_Short problem_
Convert each line of the data below into a row of a Markdown table with the columns "Row" and "Line". Number the rows in order and leave out any blank lines.

Stored data entries:
=-=-=

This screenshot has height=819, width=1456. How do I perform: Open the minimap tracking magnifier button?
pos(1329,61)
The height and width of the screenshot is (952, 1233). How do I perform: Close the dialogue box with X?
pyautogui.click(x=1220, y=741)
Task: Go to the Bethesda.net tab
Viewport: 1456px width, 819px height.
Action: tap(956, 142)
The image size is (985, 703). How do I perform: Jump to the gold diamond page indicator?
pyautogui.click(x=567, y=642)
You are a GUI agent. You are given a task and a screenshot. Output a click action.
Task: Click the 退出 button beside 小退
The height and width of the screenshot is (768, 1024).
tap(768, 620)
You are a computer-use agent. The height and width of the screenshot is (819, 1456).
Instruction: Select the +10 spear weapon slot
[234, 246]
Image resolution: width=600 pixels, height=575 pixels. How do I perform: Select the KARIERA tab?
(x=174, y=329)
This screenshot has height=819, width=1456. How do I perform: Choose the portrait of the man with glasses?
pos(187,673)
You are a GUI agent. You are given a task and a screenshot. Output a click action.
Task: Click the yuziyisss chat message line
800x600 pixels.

=-=-=

_Task result_
| Row | Line |
|---|---|
| 1 | This screenshot has height=819, width=1456. How do I perform: Open the minimap tracking magnifier button? |
| 2 | pos(1329,61) |
| 3 | The height and width of the screenshot is (952, 1233). How do I perform: Close the dialogue box with X? |
| 4 | pyautogui.click(x=1220, y=741) |
| 5 | Task: Go to the Bethesda.net tab |
| 6 | Viewport: 1456px width, 819px height. |
| 7 | Action: tap(956, 142) |
| 8 | The image size is (985, 703). How do I perform: Jump to the gold diamond page indicator? |
| 9 | pyautogui.click(x=567, y=642) |
| 10 | You are a GUI agent. You are given a task and a screenshot. Output a click action. |
| 11 | Task: Click the 退出 button beside 小退 |
| 12 | The height and width of the screenshot is (768, 1024). |
| 13 | tap(768, 620) |
| 14 | You are a computer-use agent. The height and width of the screenshot is (819, 1456). |
| 15 | Instruction: Select the +10 spear weapon slot |
| 16 | [234, 246] |
| 17 | Image resolution: width=600 pixels, height=575 pixels. How do I perform: Select the KARIERA tab? |
| 18 | (x=174, y=329) |
| 19 | This screenshot has height=819, width=1456. How do I perform: Choose the portrait of the man with glasses? |
| 20 | pos(187,673) |
| 21 | You are a GUI agent. You are given a task and a screenshot. Output a click action. |
| 22 | Task: Click the yuziyisss chat message line |
| 23 | 800x600 pixels. |